Novas Histórias do Tempo da Velha Escola (CMXVIII)

Aljezur, 27 de junho de 2042

Não sei se ouvistes falar de Lourenço Filho, ou se algo tenhais lido dele ou sobre ele. Mas, se nada sabeis sobre a vida e a obra desse insigne pedagogo, nenhum mal virá ao mundo. Não sois professores. Não sois brasileiros. Será natural o desconhecimento. 

Permiti, netos queridos, que do Lourenço vos fale. Sabeis da minha profunda admiração pelos vultos da Escola Nova e do amor que por vós nutro. E estas cartinhas não são mais do que partilha de escasso saber e ato de amor. 

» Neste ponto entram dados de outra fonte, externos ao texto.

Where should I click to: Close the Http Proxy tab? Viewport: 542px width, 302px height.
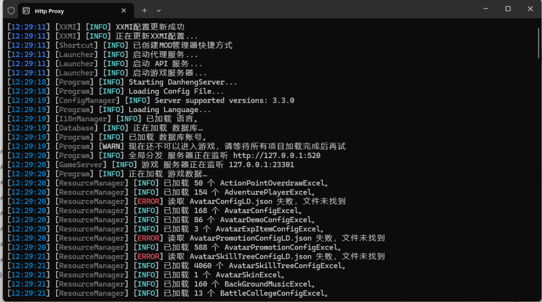(x=123, y=11)
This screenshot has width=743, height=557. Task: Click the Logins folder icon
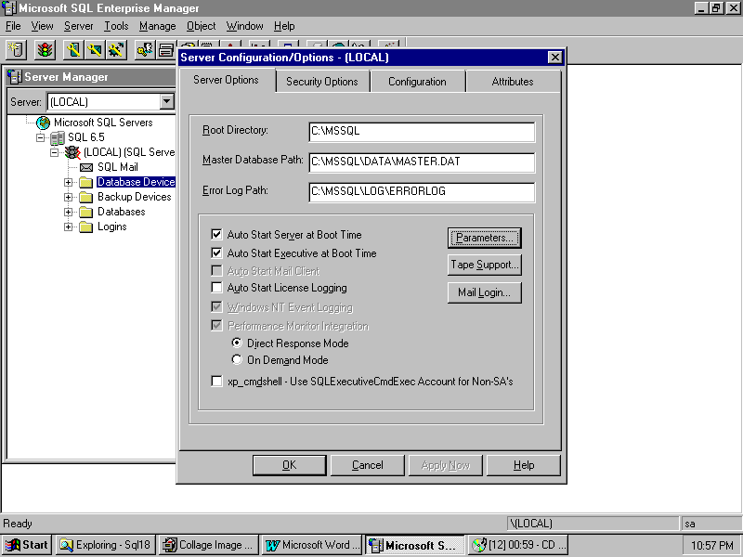[86, 227]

Lourenço foi o organizador da “Coleção Pedagógica Biblioteca de Educação”, publicou várias obras sobre a Escola Nova e até uma “Cartilha do Povo”. Os movimentos de renovação pedagógica de novecentos são tributárias das suas iniciativas reformadoras, operadas no Ceará. A sua participação nas conferências nacionais de educação de 1927 e 1928 teve impacto na redação do Manifesto dos Pioneiros da Educação Nova, de 1932. Em 1926, isto escreveu: 

“A escola tradicional não serve o povo, e não o serve porque está montada para uma concepção social já vencida.” 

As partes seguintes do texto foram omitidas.